J-Sim: A Simulation Library

J-Sim is a scientific library for discrete-time process-oriented simulation in Java. J-Sim's primary domain is simulation of queuing networks but it can be easily used for any other simulation using discrete time.

J-Sim mimics the famous Simula language and brings you some of its main concepts, on a 21st-century programming platform.

J-Sim is a scientific library for process-oriented discrete-time simulation. It is written in Java 5 and allows you to create your own Java programs that use the concept of process interleaving in discrete model time that simulates real-world phenomena. The primary use of J-Sim is simulation of queuing networks but it can be used for any other discrete-time simulation.

J-Sim was originally developed at the University of West Bohemia; later, it was re-written to provide better performance and offer more features. All new versions and documentation will be published on this site.

Features

The basic building blocks of every J-Sim simulation are processes, optionally queues, semaphores, message boxes, random-number generators, and other user-defines objects. Processes are active while other elements of the simulation are passive. The simulation is executed in a step-by-step manner. During a step, just one process is given an chance to run.

J-Sim is built up upon some very well known principles inherited from the Simula language, such as:

  • life of processes, described as a sequence of actions;
  • model time, shared by all processes within a simulation world;
  • process state manipulation routines (hold(), passivate(), ...), controlling simulation progress;
  • queue facilities HEAD and LINK, used for easy manipulation with queues and elements contained within them.

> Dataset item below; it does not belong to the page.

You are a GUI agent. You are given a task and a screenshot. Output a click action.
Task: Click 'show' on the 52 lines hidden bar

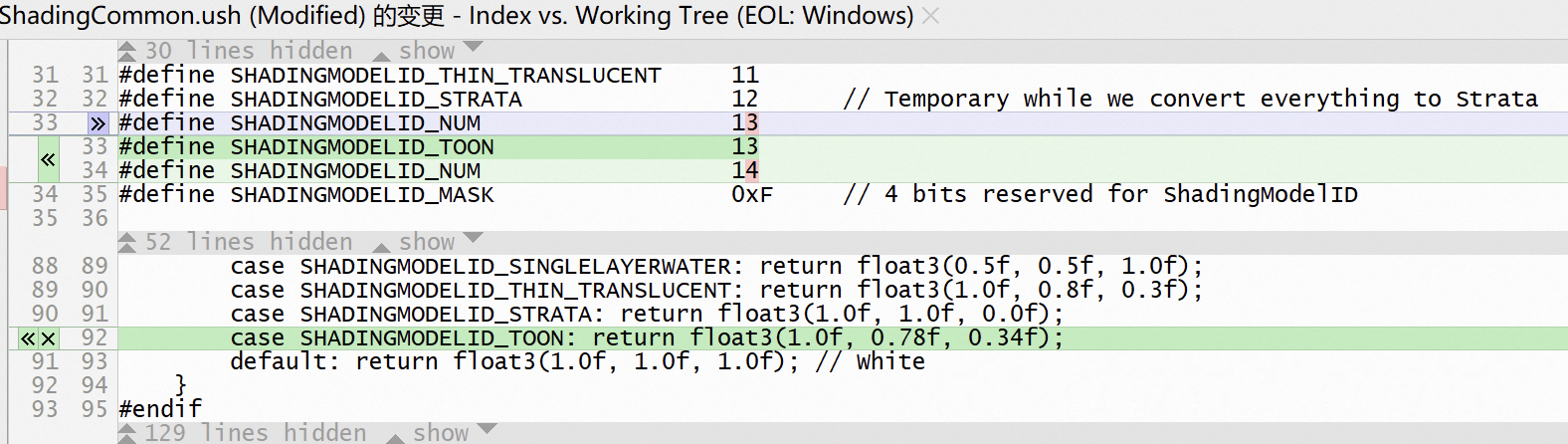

In addition to the standard features that a Simula user might expect, some extra features are provided:

  • simulation of Dijkstra semaphores – processes may get blocked and unblocked on them;
  • simulation of message passing – blocking and non-blocking send and receive operations; symmetric, asymmetric, and indirect communication supported;
  • independent random-number generators (exponential, Gaussian, boolean, and uniform distribution) that can be initialized by user-defined seed and therefore guarantee repeatability of experiments;
  • console mode and two GUI modes (batch and interactive).

Learn it!

J-Sim comes with many examples that you can use. They cover all J-Sim features, starting with trivial ones (a couple of lines of code) and ending with complex ones. Using the examples, you can learn J-Sim even without reading the documentation.

Also, reading the J-Sim Tutorial is a great way to learn how to use the library and to see how it works internally. First, it explains the concepts of discrete-time process-oriented simulation in general; then, it explains the internals of the library. A Postscript version is available in the distribution.

Browse the J-Sim API documentation generated automatically from the source code by JavaDoc. It's also available off-line as a part of the distribution.

License

J-Sim is open source, licensed under the Academic Free License version 2.1. The license has been approved by the Open Source Initiative and complies with the Open Source Definition.

Download

File Size [B] Description Release Date
JSim-0.6.0.ZIP 1.453.249 J-Sim 0.6.0 packed with ZIP.
For DOS-like systems: Windows, DOS, OS/2, ...
2006-Aug-15
JSim-0.6.0.tar.gz 718.662 J-Sim 0.6.0 packed with tar and gzip.
For Unix-like systems: Linux, BSD, Solaris, ...
2006-Aug-15

Each archive contains: Java sources, compiled classes, JAR, tutorial in HTML and Postscript, generated JavaDoc, examples, Ant build file, read-me/license/install/credits text file.

See Install.TXT to set up your classpath.